Upward Bound specifically assists students graduate from high school, get accepted to college and find scholarships that make college affordable. The program housed by College of Charleston offers bi-monthly tutoring sessions on Saturday mornings, college tours three times per year, SAT/ACT prep classes and test and application fee waivers. In addition, they offer a six-week summer program where students live in dorms at the College, take a college class, participate in a servant-leadership volunteer activity and go on college tours. This year, they will go to Florida and Louisiana, stopping to tour Florida State, Florida A&M, Xavier University of Louisiana, Tulane University, Louisiana State University and Southern Louisiana University – all at no cost to the students.

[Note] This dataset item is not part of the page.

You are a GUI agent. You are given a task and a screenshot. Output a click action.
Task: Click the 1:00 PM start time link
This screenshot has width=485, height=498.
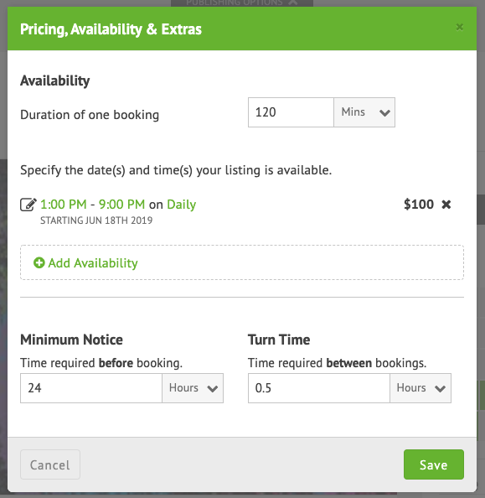point(64,205)
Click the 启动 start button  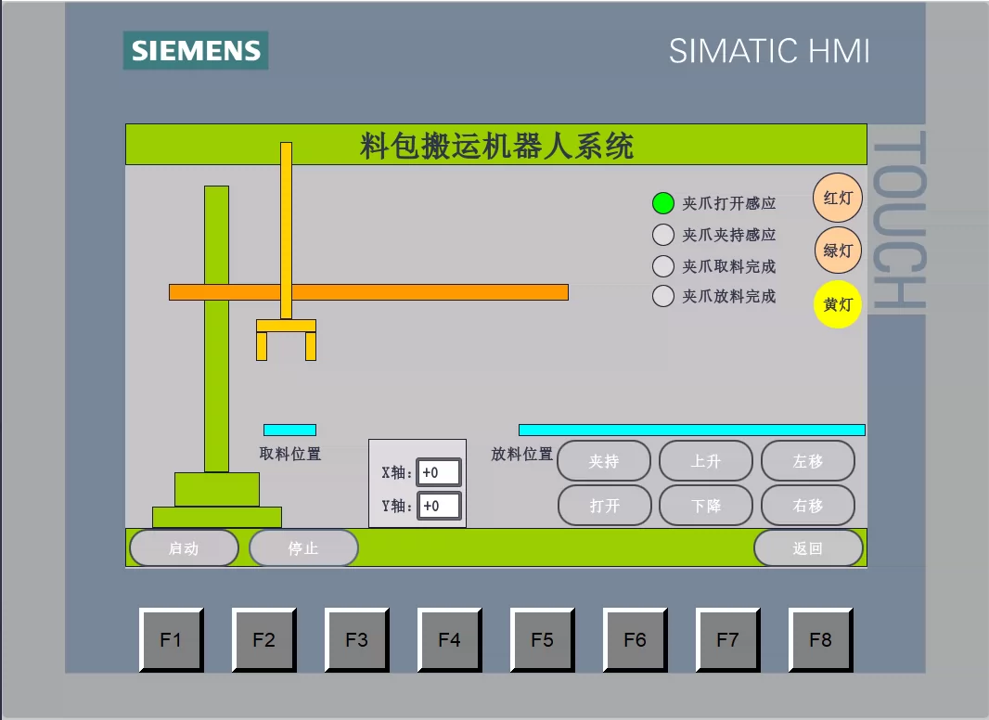click(184, 547)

The program at College of Charleston currently assists 94 students from five area high schools: Burke, St. John’s, North Charleston, R.B. Stall and West Ashley. In order to qualify for the program, students must come from low-income backgrounds or be first-generation college students, which means that neither parent received a bachelor’s degree.

“Our job in a nutshell is taking students who have potential but need to be pushed a little bit so they can be successful in high school, going from B’s to A’s, graduating from high school on time from schools that typically don’t graduate a lot of students on time and then seeing them as they go off to college,” Upward Bound director Talim Lessane said.

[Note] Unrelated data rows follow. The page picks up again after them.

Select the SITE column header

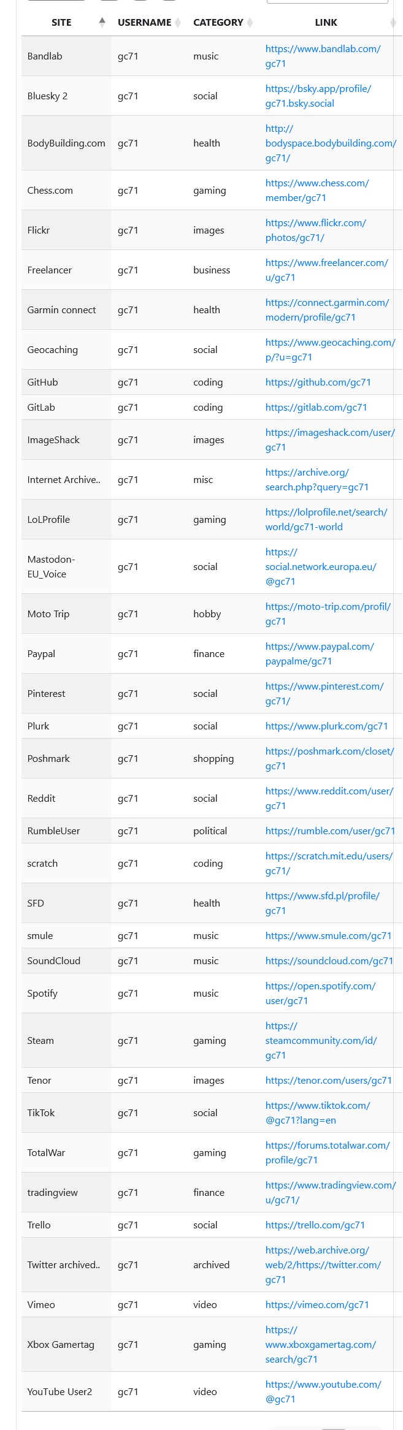(61, 22)
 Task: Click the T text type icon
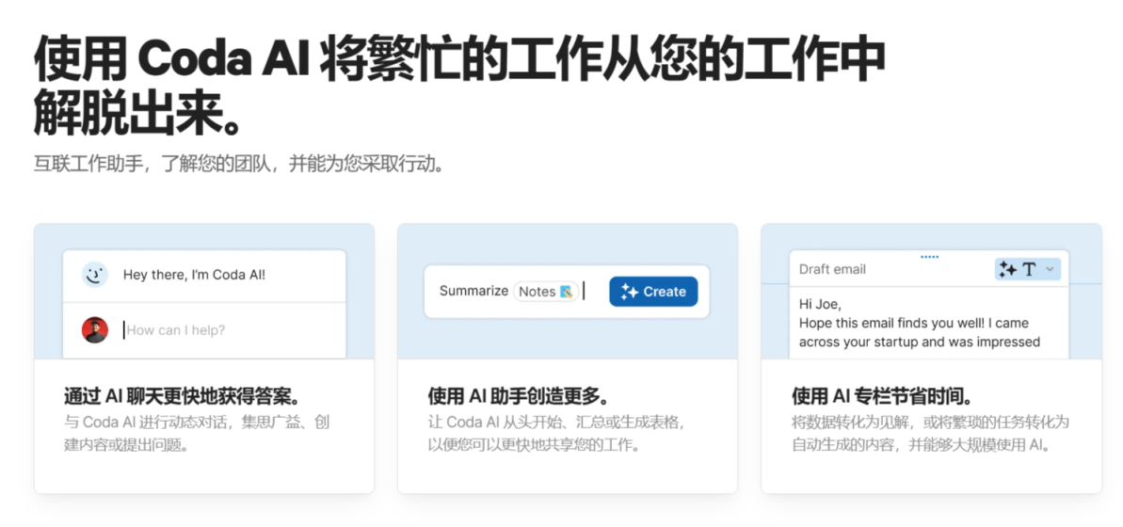1029,269
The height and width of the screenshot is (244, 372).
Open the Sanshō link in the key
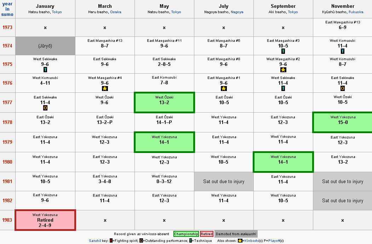click(95, 241)
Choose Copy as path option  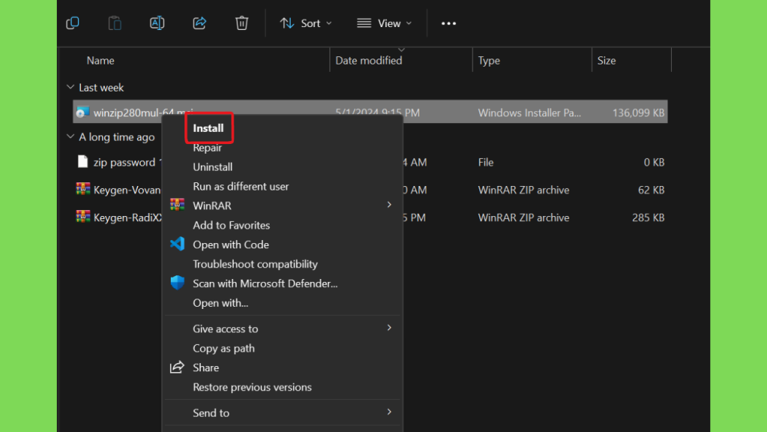click(224, 348)
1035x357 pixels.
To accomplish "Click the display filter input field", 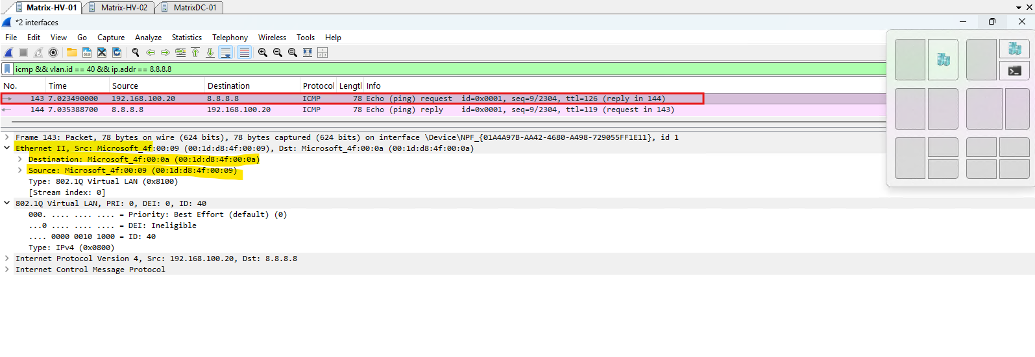I will click(448, 69).
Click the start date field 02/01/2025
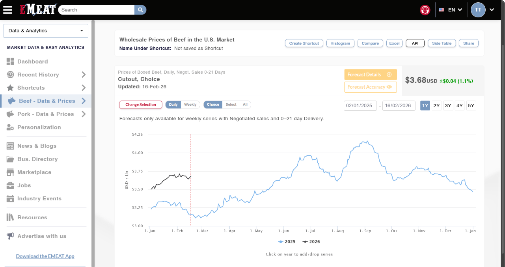Screen dimensions: 505x267 [x=360, y=106]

Talim Lessane is the director of Upward Bound, a pre-college program housed at the College of Charleston. (Photo by Samuel McCauley)

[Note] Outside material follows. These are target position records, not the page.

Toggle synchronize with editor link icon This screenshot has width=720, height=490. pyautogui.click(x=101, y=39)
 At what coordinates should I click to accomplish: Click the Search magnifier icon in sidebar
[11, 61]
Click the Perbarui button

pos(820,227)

Talim Lessane is the director of Upward Bound, a pre-college program housed at the College of Charleston. (Photo by Samuel McCauley)

The program does not end after high school graduation, though. Upward Bound students are tracked for up to ten years, from the time they first join the program in 9th, 10th or 11th grade to the time they finish their bachelor’s degree, which they are allotted six years to complete. “We don’t let them go,” Lessane said. “There’s  no such thing as ‘was’ [in Upward Bound].”

Ashley Robinson, academic coordinator for Upward Bound, knows first-hand that Upward Bound lasts far longer than high school and can attest to the truth of this statement. An Upward Bound graduate herself, Robinson attended University of South Carolina where she joined another TRIO program, Student Support Services, which helps students transition to college. After graduating from college, she started working for a TRIO program at University of South Carolina before taking her current job.

“For me – it’s life,” Robinson said. “I’ve come full circle. I’m a product of the program and now I’m giving back to it.”

In fact, Lessane is the only person in his office who did not graduate from a TRIO program. Academic school counselor Franchell Smalls graduated from a TRIO program at Burke High School and office manager Muhammad Rasheed graduated from Upward Bound in 2002.

Perhaps the staff’s personal experiences with Upward Bound contribute to the program’s personal touch. “Each and every counselor wants to see us succeed and they’ll do whatever it takes to help us get there,” said Nick Hannah, a current Upward Bound student and senior at R.B. Stall High School. “They take time out of their busy lives to help us in our academics because they know how important an education really is.”

Hannah first heard about Upward Bound through an assembly during his sophomore year of high school. Inspired by the speakers, he grabbed an application on his way out. “That very action opened a lot of doors in my future,” he said.

After joining the program, Hannah started attending the Saturday tutoring sessions, which are led by paid teachers and volunteers, and going on college tours. Listed among his hobbies of playing sports, drawing and listening to music, he now includes studying. Next fall, he will attend Clemson University to study architecture.

If Ware’s experience is any indication, Hannah will do well when he transitions to college. “Being in the Upward Bound definitely prepared me for college,” Ware said. “As far as study habits, time management, social skills, a little bit of everything is involved.”

And by everything, Ware refers to much more than academic support. Through Upward Bound, she was exposed to many “firsts”: her first play, first dance class, first volunteer experience, first Cuban restaurant. “They have exposed me to a lot of things that I would not have been exposed to had I not been in this program,” she said.

As great as Upward Bound has been for its graduates, Lessane and Robinson hope that one day nobody else will need the assistance. “Ideally our job is to work ourselves out of a job,” Lessane said, “but the fact is, there’s always going to be somebody else whose parents didn’t go to college or went but didn’t finish.”

So where do they see the program in another 40 years? “Still here,” Lessane said, but not serving the families of students they are currently serving because, unlike their parents, they will be college graduates. “The program ideally will still be here serving students who are trying to make something of themselves and take their lives seriously enough to take initiative.”